* Aim of the task
Some lines in the entries contain the word "number". Copy all of them.

* The data
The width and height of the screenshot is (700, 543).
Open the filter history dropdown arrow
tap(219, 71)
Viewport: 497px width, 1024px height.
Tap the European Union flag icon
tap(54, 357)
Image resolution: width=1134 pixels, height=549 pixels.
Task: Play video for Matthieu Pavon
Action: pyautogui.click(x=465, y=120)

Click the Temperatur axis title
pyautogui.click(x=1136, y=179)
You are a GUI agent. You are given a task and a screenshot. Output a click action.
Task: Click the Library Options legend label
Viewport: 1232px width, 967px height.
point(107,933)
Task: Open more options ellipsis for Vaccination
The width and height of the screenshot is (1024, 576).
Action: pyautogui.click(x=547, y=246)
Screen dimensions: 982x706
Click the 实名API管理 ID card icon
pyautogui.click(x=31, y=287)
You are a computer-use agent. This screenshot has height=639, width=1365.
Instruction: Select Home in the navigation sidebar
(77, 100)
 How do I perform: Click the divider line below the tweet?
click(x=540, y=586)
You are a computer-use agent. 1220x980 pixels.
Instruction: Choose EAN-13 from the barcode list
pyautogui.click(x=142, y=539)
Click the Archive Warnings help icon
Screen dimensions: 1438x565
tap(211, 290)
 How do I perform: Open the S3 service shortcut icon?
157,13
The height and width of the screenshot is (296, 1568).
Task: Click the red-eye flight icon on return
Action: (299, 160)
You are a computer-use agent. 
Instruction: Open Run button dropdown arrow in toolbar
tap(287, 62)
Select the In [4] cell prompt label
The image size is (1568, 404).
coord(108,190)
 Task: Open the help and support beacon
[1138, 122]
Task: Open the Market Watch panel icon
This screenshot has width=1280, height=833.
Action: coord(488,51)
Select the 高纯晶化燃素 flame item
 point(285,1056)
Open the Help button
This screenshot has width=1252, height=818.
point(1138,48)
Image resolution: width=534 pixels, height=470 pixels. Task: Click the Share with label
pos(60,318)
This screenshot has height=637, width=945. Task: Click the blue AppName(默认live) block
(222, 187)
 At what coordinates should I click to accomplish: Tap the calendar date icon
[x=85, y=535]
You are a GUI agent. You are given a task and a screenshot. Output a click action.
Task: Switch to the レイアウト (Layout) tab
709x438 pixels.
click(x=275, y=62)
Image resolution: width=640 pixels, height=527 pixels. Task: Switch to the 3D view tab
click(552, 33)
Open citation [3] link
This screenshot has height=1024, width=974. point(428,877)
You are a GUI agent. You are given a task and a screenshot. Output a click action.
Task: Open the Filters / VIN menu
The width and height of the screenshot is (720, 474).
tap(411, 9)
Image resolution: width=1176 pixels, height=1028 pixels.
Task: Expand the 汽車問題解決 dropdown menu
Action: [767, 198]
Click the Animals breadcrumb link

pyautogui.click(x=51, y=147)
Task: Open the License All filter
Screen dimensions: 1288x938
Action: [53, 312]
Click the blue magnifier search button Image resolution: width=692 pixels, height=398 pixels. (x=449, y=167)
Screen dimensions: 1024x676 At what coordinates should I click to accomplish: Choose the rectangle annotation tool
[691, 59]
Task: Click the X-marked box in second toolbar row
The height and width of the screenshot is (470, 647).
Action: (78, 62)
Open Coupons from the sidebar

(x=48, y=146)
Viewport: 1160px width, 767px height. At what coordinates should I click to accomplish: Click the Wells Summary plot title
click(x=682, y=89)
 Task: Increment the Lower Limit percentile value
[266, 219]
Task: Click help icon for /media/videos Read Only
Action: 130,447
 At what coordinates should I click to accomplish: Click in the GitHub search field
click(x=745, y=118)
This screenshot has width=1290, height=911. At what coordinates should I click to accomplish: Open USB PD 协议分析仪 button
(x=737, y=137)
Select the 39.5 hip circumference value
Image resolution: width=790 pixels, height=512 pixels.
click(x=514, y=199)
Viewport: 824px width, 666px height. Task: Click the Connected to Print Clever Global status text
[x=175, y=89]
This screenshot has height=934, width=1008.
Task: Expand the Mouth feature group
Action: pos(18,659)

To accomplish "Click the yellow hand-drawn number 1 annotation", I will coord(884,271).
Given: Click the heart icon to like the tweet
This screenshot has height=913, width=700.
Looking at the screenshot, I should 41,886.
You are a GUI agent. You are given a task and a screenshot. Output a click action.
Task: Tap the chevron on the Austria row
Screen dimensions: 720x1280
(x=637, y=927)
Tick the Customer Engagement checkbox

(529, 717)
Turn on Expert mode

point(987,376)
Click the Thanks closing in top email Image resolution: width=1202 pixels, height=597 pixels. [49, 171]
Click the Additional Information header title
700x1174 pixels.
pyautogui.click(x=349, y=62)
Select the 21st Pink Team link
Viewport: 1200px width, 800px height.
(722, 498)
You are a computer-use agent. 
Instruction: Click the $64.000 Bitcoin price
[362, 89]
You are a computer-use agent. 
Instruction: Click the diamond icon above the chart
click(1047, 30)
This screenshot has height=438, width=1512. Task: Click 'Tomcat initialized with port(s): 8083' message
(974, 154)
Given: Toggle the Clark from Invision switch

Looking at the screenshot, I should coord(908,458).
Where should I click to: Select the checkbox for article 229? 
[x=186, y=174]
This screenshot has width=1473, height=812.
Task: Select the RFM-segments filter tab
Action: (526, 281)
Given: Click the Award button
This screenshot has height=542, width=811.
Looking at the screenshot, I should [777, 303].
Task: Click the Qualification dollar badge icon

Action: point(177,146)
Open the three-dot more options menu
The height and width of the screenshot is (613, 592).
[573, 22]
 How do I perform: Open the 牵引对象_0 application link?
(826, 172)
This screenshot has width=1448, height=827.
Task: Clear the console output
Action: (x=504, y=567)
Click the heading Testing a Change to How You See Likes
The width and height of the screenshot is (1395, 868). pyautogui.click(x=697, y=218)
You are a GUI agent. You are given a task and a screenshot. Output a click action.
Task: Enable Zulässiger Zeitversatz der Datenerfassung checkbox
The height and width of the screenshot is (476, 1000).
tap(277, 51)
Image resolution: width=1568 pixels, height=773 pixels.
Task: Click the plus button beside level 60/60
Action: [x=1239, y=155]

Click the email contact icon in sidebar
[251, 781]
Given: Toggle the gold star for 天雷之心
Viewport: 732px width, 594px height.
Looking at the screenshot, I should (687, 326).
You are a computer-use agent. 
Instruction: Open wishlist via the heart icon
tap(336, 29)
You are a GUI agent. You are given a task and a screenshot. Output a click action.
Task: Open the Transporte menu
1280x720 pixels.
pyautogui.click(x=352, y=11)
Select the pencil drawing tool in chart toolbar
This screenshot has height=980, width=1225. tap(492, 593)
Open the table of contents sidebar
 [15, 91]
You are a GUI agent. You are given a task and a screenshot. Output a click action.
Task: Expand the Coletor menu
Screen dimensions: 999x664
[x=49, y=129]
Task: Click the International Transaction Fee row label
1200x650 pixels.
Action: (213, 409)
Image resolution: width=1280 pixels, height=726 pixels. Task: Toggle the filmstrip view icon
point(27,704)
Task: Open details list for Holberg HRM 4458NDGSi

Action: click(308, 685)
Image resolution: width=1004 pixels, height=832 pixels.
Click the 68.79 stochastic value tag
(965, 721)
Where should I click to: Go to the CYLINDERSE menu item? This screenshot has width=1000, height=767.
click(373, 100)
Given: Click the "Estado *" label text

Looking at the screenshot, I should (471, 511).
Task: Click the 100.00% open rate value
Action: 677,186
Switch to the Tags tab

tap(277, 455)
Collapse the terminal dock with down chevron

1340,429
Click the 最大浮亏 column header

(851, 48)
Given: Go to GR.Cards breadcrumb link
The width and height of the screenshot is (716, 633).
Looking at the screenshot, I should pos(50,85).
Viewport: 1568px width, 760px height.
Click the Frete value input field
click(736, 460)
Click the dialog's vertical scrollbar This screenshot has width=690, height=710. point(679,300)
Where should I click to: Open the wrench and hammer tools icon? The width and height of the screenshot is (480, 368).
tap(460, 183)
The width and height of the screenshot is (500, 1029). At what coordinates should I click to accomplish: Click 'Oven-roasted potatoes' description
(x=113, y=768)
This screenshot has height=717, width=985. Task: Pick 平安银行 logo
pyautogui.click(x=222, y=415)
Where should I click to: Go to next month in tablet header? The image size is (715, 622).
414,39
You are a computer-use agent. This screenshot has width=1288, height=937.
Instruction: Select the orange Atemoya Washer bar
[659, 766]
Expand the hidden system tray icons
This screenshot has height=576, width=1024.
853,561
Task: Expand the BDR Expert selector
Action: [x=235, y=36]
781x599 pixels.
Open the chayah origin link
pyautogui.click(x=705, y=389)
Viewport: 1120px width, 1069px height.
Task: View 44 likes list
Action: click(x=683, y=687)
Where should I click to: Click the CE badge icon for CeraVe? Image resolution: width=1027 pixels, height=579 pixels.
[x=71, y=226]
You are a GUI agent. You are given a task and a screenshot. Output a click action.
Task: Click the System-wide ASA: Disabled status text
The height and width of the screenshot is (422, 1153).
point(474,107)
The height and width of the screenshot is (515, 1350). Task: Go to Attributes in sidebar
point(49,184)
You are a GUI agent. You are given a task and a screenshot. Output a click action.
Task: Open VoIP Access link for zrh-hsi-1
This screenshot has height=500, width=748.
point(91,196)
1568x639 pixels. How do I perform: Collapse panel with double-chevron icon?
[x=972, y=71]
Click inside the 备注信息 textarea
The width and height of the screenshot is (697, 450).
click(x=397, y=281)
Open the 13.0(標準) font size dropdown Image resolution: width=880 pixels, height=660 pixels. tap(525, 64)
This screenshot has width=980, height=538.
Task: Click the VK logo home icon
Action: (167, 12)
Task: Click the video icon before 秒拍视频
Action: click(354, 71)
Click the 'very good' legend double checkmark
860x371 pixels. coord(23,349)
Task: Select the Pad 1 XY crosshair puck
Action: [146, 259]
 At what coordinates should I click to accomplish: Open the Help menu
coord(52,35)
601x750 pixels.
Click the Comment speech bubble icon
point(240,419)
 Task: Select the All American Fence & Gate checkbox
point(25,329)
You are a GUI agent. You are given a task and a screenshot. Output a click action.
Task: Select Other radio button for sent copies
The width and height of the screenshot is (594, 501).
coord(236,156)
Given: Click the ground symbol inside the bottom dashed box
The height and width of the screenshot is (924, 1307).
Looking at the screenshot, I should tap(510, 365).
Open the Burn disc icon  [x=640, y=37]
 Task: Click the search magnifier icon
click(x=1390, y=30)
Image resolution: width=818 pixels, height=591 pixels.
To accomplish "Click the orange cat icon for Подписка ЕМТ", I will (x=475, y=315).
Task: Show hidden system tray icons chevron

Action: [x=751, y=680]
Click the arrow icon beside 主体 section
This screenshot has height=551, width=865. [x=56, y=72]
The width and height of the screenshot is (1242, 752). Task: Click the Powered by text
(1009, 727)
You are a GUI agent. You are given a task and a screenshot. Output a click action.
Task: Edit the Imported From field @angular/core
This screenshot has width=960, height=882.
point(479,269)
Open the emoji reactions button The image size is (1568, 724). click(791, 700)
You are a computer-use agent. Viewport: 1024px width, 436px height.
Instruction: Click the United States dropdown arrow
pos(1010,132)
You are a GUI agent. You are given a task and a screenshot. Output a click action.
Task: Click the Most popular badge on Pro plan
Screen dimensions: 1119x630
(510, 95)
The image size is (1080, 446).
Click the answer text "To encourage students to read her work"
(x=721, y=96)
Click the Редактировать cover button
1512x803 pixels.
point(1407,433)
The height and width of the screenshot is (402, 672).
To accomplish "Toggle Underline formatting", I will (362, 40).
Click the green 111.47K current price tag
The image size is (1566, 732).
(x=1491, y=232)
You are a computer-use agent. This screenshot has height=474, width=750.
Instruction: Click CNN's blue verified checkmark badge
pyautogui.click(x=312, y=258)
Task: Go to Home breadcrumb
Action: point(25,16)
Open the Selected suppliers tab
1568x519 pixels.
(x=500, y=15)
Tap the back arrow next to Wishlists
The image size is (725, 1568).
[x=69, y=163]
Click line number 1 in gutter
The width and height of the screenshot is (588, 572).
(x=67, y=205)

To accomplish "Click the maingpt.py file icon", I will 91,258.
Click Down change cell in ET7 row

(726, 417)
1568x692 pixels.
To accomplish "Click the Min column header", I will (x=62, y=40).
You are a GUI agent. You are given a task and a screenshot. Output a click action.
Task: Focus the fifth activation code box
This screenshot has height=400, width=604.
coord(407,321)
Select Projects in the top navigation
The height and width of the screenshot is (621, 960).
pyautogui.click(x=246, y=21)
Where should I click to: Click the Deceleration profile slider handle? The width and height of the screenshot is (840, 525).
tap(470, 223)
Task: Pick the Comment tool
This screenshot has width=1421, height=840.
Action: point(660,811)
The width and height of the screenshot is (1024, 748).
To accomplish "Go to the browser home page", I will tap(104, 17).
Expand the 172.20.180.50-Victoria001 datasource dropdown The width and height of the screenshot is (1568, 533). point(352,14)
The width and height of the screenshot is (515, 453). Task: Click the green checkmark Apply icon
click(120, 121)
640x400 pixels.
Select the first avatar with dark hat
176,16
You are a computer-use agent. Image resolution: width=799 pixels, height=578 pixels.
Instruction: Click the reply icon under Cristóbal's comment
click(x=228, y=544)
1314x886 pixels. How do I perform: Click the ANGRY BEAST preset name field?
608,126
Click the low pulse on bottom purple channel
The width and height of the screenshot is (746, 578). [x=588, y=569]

* Expected output
To accomplish "Click the yellow hand-drawn number 1 annotation", I will coord(884,271).
Click line number 1 in gutter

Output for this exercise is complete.